• Text passage:
-- Start --

Commentary on global affairs and where they may be headed

Posts tagged ‘Japan’

Japan: sorry seems to be the hardest word …. to accept

Imagine German Chancellor Merkel visiting a war memorial honouring senior Nazis. You can’t, can you?

Yet Japanese Prime Minister, Shinzo Abe, has done the equivalent, visiting the Yasukuni Shrine where high profile war criminals are commemorated.

His last visit in December 2013 met with loud protests from Japan’s neighbours China and South Korea who arguably suffered the brunt of Tokyo’s empire building in the first half of the last century. Even close ally the US tut-tutted about it.

Hoping to avoid another row, Abe has not visited since, but apparently tone deaf to the way this is perceived abroad, he has sent offerings, including on the anniversary last year of the end of World War 2 when the Japanese Emperor announced the surrender to the Allies on August 15th 1945.

This matters in the here and now because it adds to tensions in East Asia that are already rising as China’s growing power sees it trying to reassert its influence, upsetting the US-led post-war order in the region.

In the run up to this year’s 70th anniversary of the end of the War, there was much speculation about what Abe would say in his speech to mark the milestone.

Would a man known for his nationalism and whose own grandfather served in the wartime military government stand by the statements of several of his predecessors and apologise for Japan’s aggression and the suffering it wrought on its neighbours during its brutal invasions and occupation?

In the event he largely did.

He expressed “deep remorse and heartfelt apology”. He used key words like “aggression” and “invasion” that his critics were listening for. In the Q & A with journalists after the speech he also said he stood by the Murayama Statement, considered the benchmark for Japanese apologies.

However, if Abe was wishing to avoid criticism for being less than fulsome in his sentiments, there was more than one hostage to fortune.

The language he used to describe ‘’comfort women” – the euphemism used to describe the women, many of them Korean, who were forced into sexual slavery by the Japanese military – was a bit oblique, talking of women “whose honour and dignity were severely injured”.

-- End --

• Given information:

-- Start --

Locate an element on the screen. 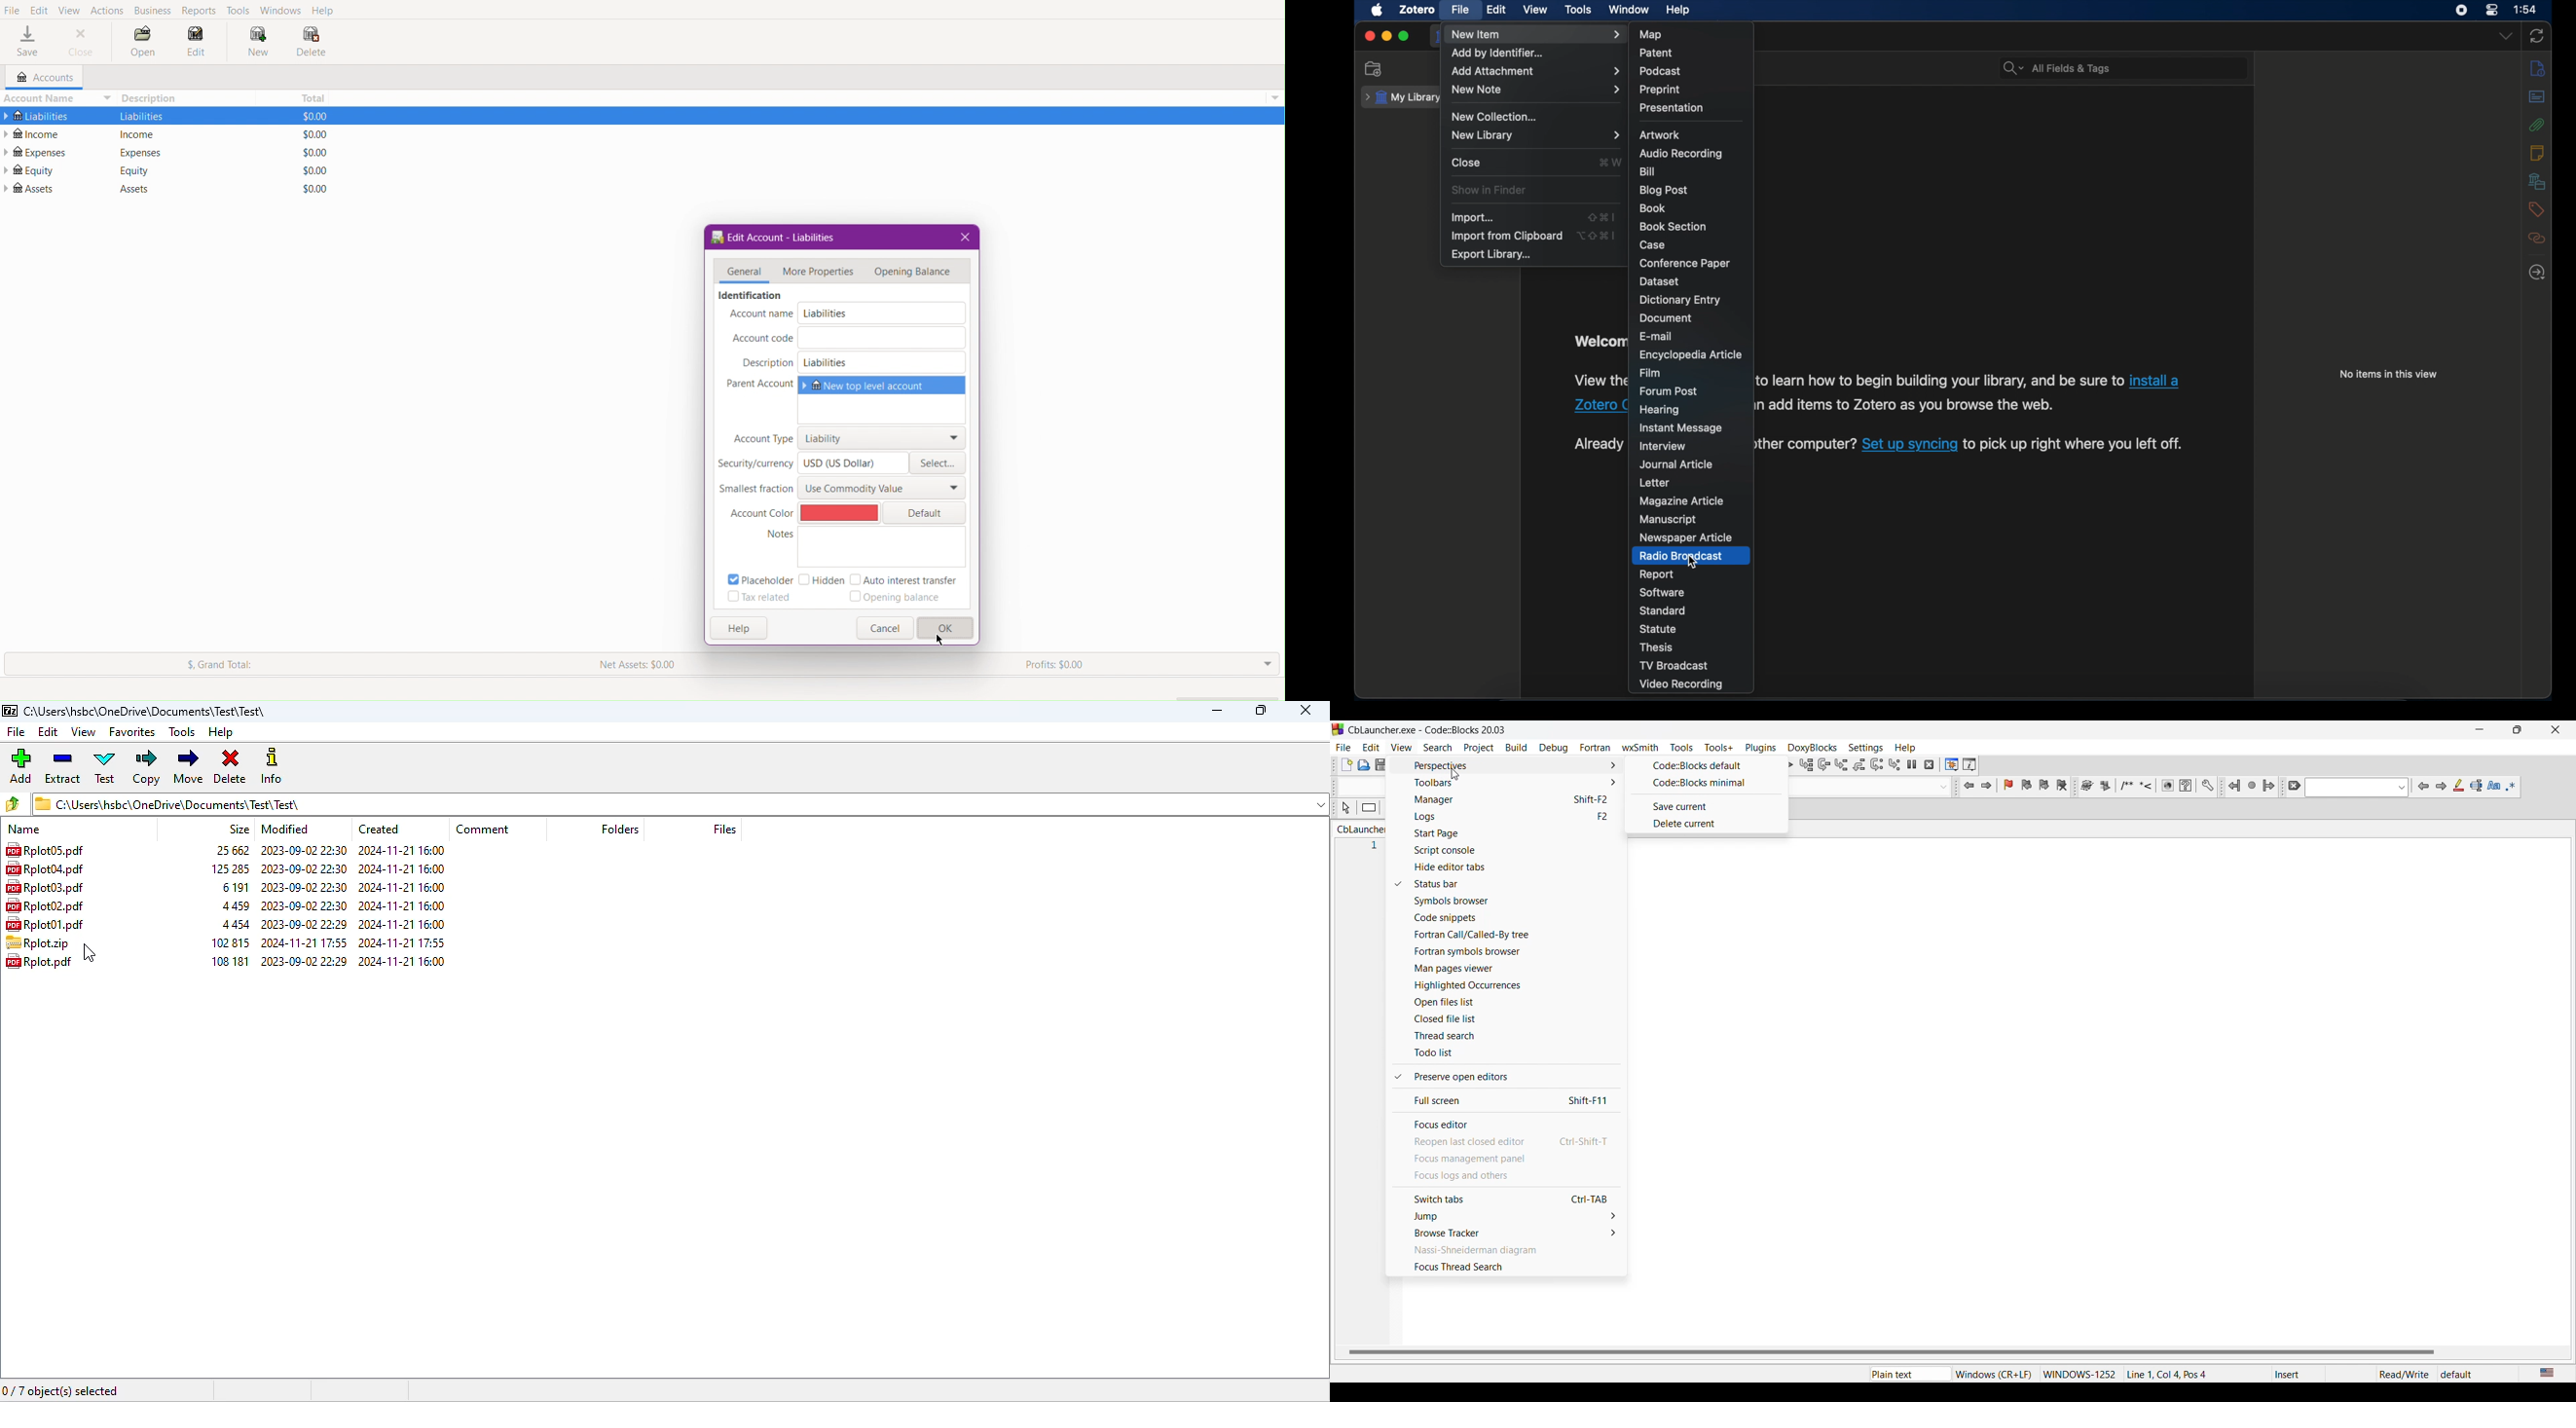 Image resolution: width=2576 pixels, height=1428 pixels. new note is located at coordinates (1534, 90).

-- End --

Continue the commentary on Japan and its wartime apologies, starting right after its last sentence.

• Result of the task:
He also rather unnecessarily sought to explain – some would say justify – Japanese expansionism by saying the Great Depression of the 1930s and protectionism by western countries and empires isolated Japan and led to Tokyo resorting to war.

While there is some truth in this, you can rightly quibble with this interpretation given Japanese expansionism began well before the 1930s when they seized Taiwan from China in 1895 and occupied Korea in 1910.

But ultimately these equivocations are by the by.

Japanese leaders have repeatedly apologised for their country’s aggression and wartime actions and yet they have failed to convince many, especially in China and South Korea (it’s difficult to know what North Koreans think) that they are really sincere.

Germany is often held up as the example for Japan to follow.

Germans – despite the recent flare up of name calling over the Greek debt crisis – have successfully reconciled with their neighbours and largely been forgiven for the aggression and atrocities committed by the Nazis.

What explains the difference?

There is that lingering sense in Japan that western economic protectionism pushed the country into a corner in the 1930s, even if the resort to war by Tokyo was misguided.

The remorseless bombing of Japanese civilians during the War, including the nuclear attacks on Hiroshima and Nagasaki, may also help to explain why there is a stronger sense of victimhood in Japan than in Germany, where the Allies also directly targeted civilians.

Then there’s a heavy dose of politics and diplomacy.

In Europe, the Cold War led to reconciliation between European countries because Germany was central to the project of building a strong, united Western Europe as a counter to the USSR.

In Asia meanwhile, attempts at reconciliation took a back seat as the US built up Japan as a base against the spread of Communism after Mao’s victory in the Chinese civil war in 1949 and the Korean War in the early 1950s.

Japan didn’t establish diplomatic relations with China until 1972 and even then people to people contacts remained limited and the two governments avoided much discussion of the past in the interests of improving economic ties.

In more recent years, leaders in China and South Korea have used nationalist sentiment against Japan to bolster political support at home and Japanese leaders, especially Abe, have harnessed apprehension of growing Chinese power for similar purposes.

All this doesn’t mean the Prime Minister should not have apologised again in his 70th anniversary statement.

But it does mean that more needs to be done on all sides to overcome the bitterness of the past.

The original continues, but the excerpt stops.